══ Given data

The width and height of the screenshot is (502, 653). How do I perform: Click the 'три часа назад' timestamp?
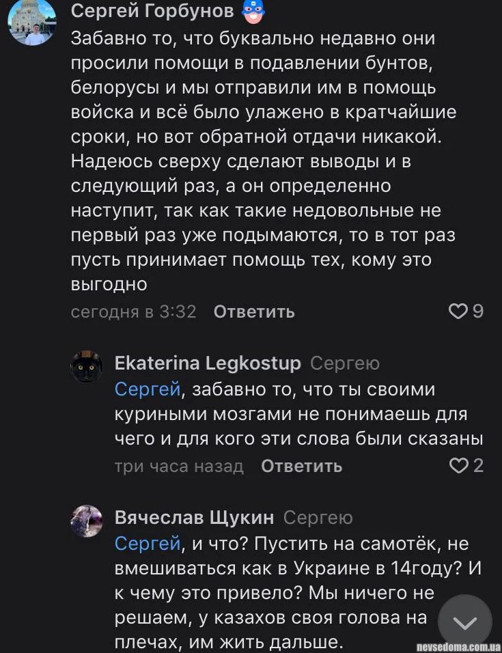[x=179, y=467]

════
══ Given data

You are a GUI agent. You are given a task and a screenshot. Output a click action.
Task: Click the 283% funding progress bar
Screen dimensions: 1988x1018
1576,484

════

| Required work |
Please write out again the rows from the line containing "The width and" through the line containing "[x=179, y=467]", both ends included, raising each coordinate in the answers by 32. Leave the pictures out.

| Result for this task |
The width and height of the screenshot is (502, 653). How do I perform: Click the 'три часа назад' timestamp?
[x=211, y=499]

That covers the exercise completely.